[#34236] Add Vertex AI Multi-Modal embedding handler #35677

jrmccluskey · 2025-07-24T15:20:27Z

Prototype embedding handler support for Vertex AI multi-modal embeddings (full image/video/contextual string support) based on an existing design doc. Establishes the use of dataclasses as convention for passing in paired inputs for each medium with a type adapter implemented to convert between typical MLTransform columnar inputs and the dataclass.

Fixes #34236

Thank you for your contribution! Follow this checklist to help us incorporate your contribution quickly and easily:

Mention the appropriate issue in your description (for example: addresses #123), if applicable. This will automatically add a link to the pull request in the issue. If you would like the issue to automatically close on merging the pull request, comment fixes #<ISSUE NUMBER> instead.
Update CHANGES.md with noteworthy changes.
If this contribution is large, please file an Apache Individual Contributor License Agreement.

See the Contributor Guide for more tips on how to make review process smoother.

To check the build health, please visit https://github.com/apache/beam/blob/master/.test-infra/BUILD_STATUS.md

GitHub Actions Tests Status (on master branch)

See CI.md for more information about GitHub Actions CI or the workflows README to see a list of phrases to trigger workflows.

jrmccluskey · 2025-08-14T15:54:08Z

sdks/python/apache_beam/ml/transforms/embeddings/vertex_ai_test.py

+        uuid.uuid4().hex)
+    self.model_name = "multimodalembedding"
+    self.image_path = "gs://apache-beam-ml/testing/inputs/vertex_images/sunflowers/1008566138_6927679c8a.jpg"  # pylint: disable=line-too-long
+    self.video_path = "gs://cloud-samples-data/vertex-ai-vision/highway_vehicles.mp4"  # pylint: disable=line-too-long


Can move this to the apache-beam-ml bucket for stability

damccorm · 2025-08-18T19:30:17Z

sdks/python/apache_beam/ml/transforms/embeddings/vertex_ai.py

+  image: Optional[Image] = None
+  video: Optional[Video] = None
+  contextual_text: Optional[str] = None


I think we probably want wrappers here so that we can get additional metadata about the content - see https://docs.google.com/document/d/1gYWeGzua3osE5pyrBpMgAMoX0GSiVIa4xiNbbkfUsM8/edit?disco=AAABpbxKVuI

I shifted video to use a relatively simple tuple wrapper to make (Video, VideoSegmentConfig) pairs based on the doc discussion.

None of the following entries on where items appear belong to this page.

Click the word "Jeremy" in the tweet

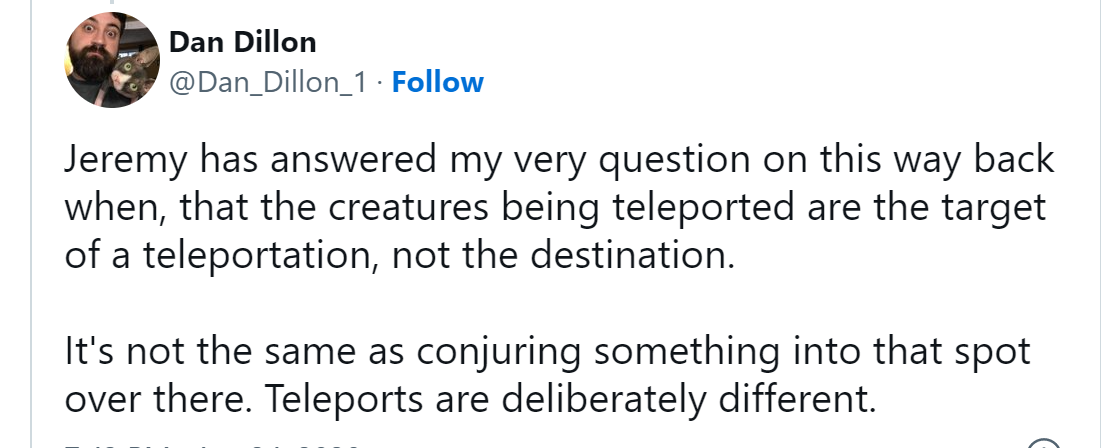(126, 161)
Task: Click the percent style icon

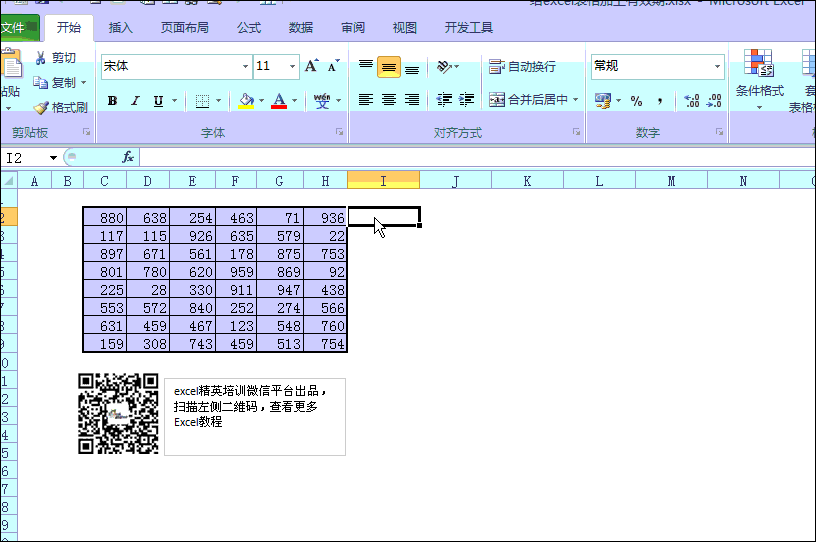Action: (x=636, y=100)
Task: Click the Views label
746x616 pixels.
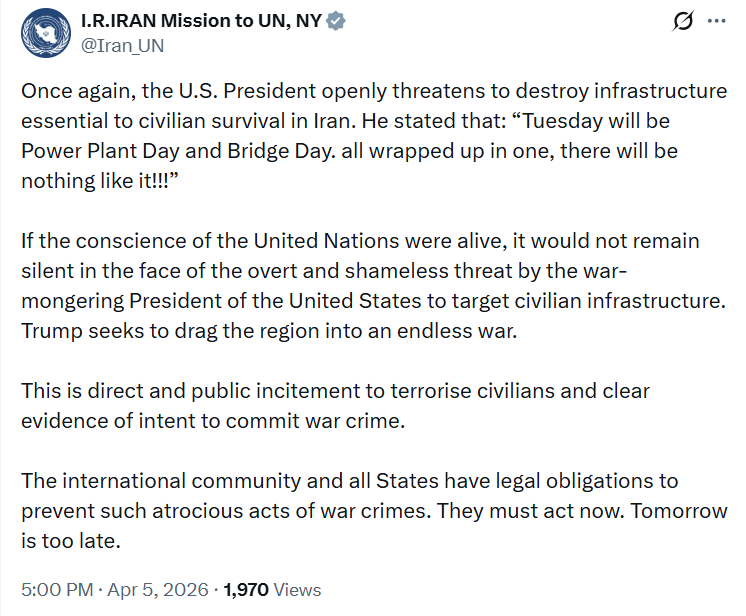Action: [298, 590]
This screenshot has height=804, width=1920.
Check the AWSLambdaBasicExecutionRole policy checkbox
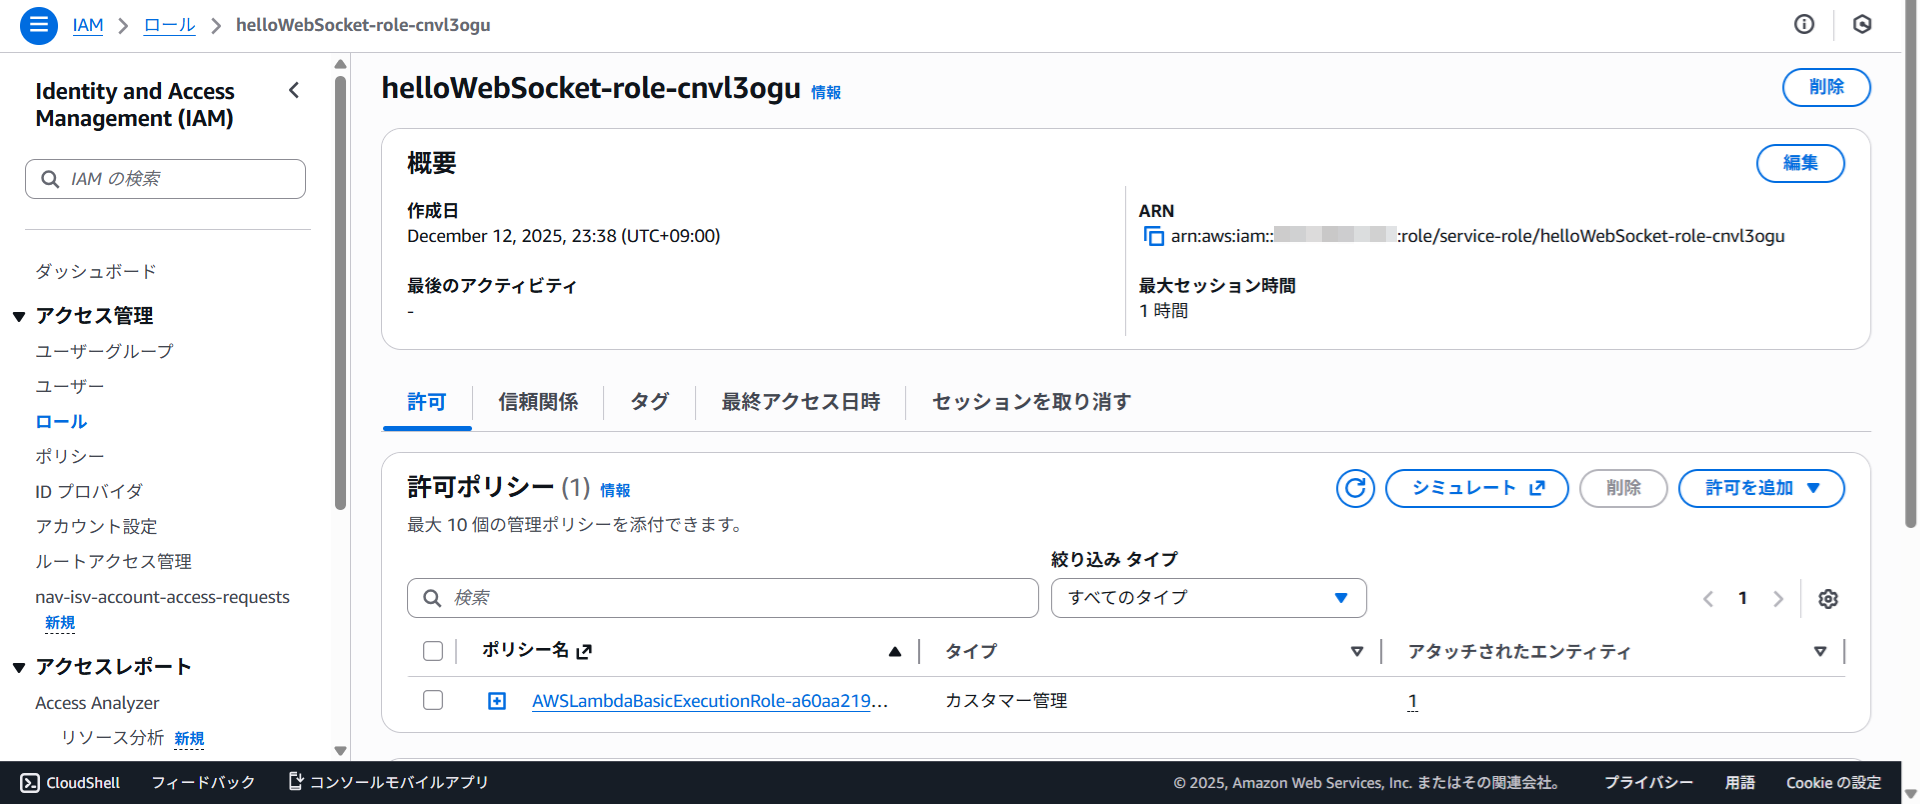[x=433, y=700]
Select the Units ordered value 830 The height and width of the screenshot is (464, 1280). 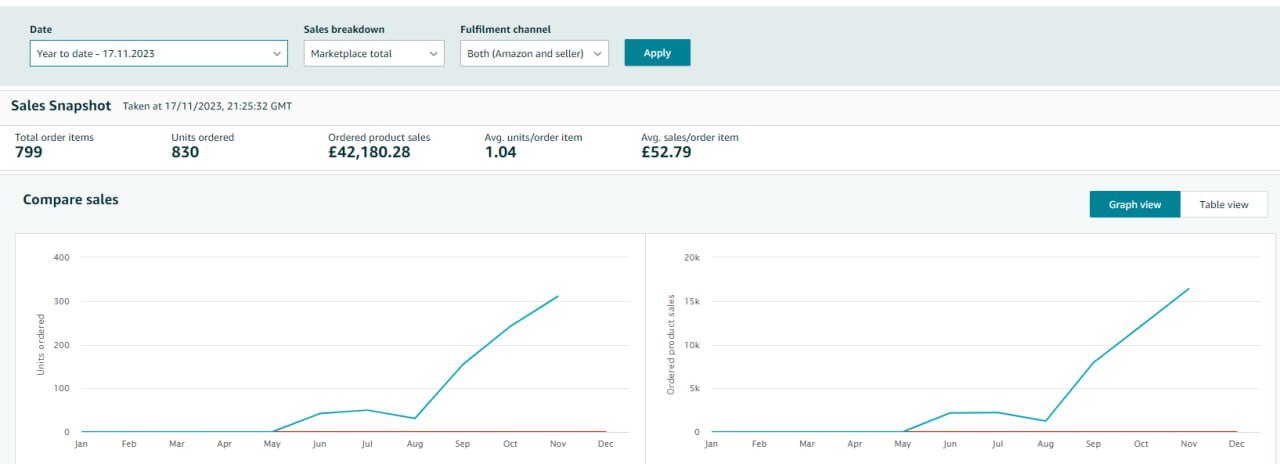[x=185, y=153]
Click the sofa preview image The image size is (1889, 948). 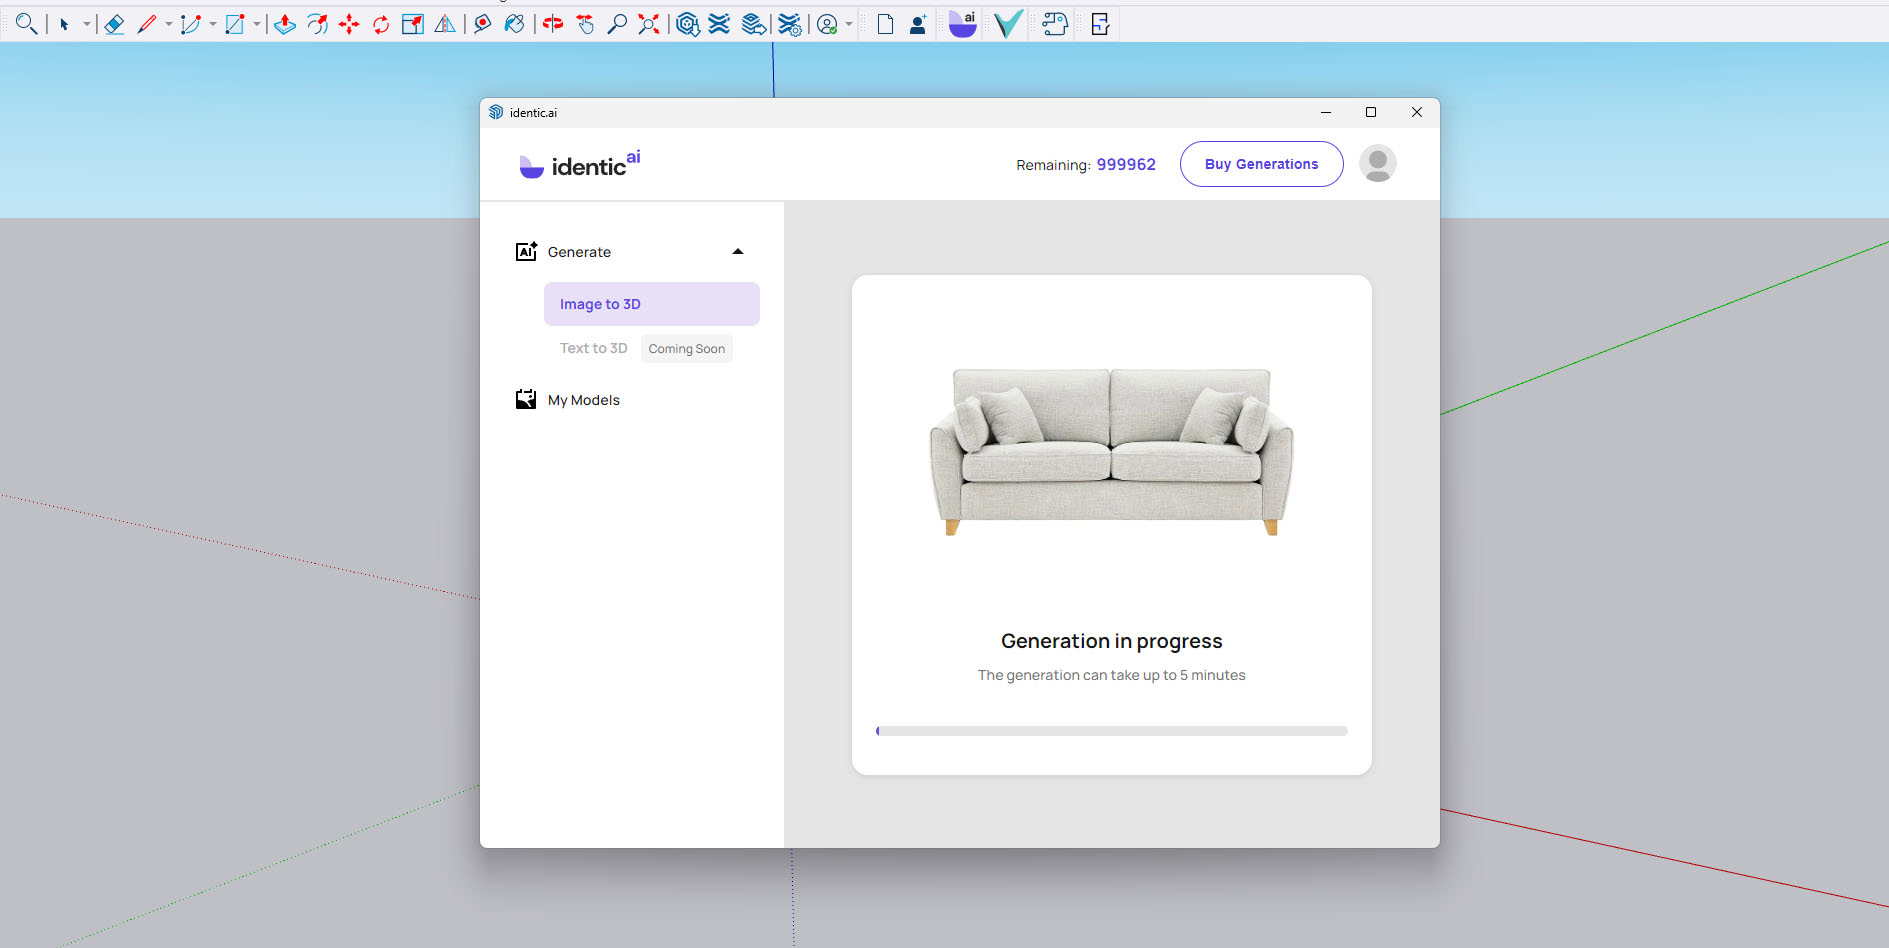pyautogui.click(x=1111, y=450)
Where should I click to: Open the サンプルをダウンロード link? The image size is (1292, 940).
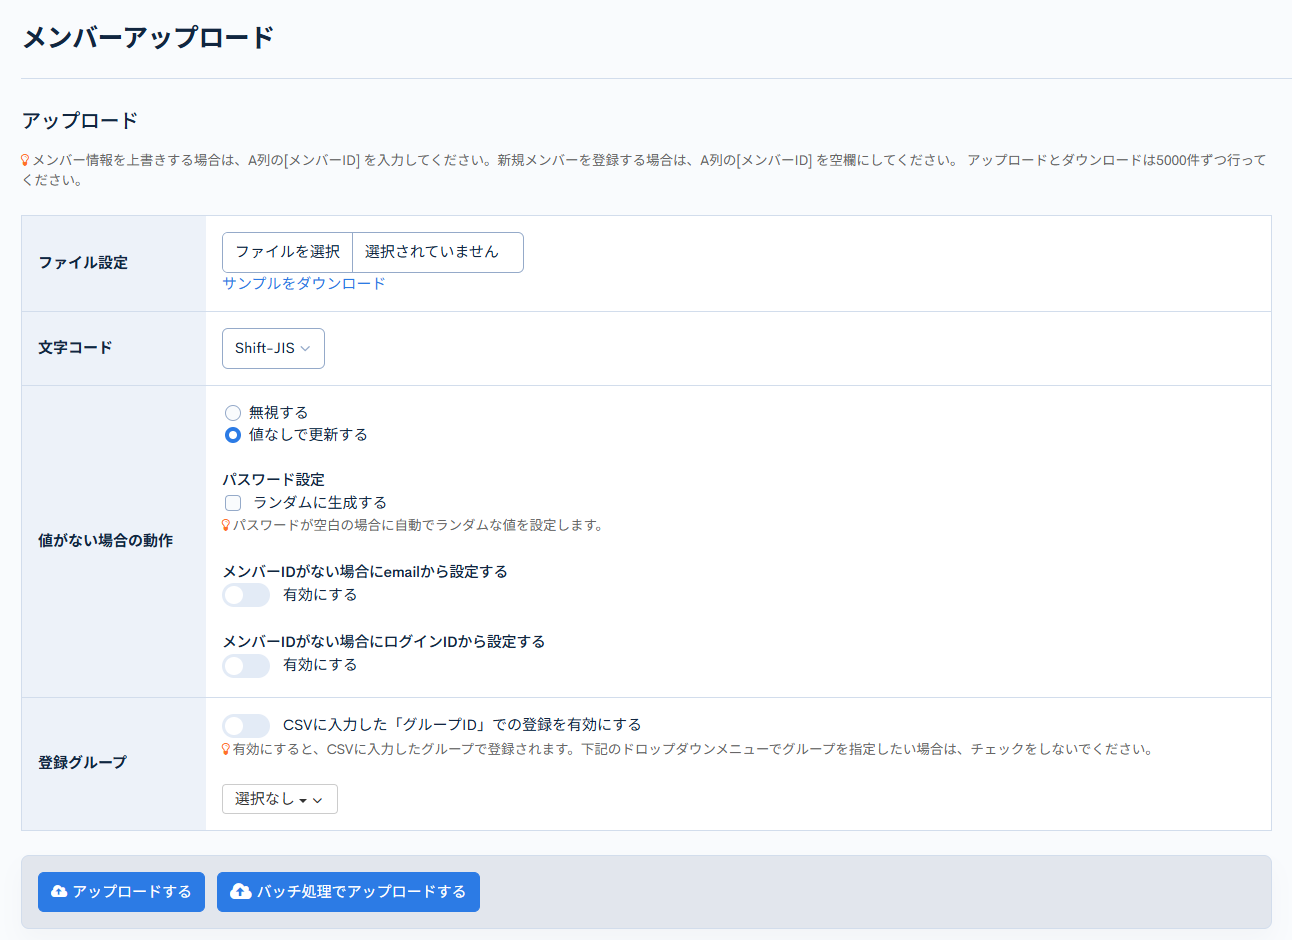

I don't know how much sense it makes to wrap every field in this object since images and text do not have configuration objects associated with them; should this change, we can always update things on our end.

From https://www.google.com/url?q=https://cloud.google.com/vertex-ai/generative-ai/docs/model-reference/multimodal-embeddings-api%23request_body&sa=D&source=docs&ust=1755616714498799&usg=AOvVaw3yaLxsXOYCo9hUA32-GbqB it looks like image at least could have an associated mimeType now or eventually (to represent if it is e.g. a jpg, png, etc...).

should this change, we can always update things on our end.

Could we update this in a backwards compatible way?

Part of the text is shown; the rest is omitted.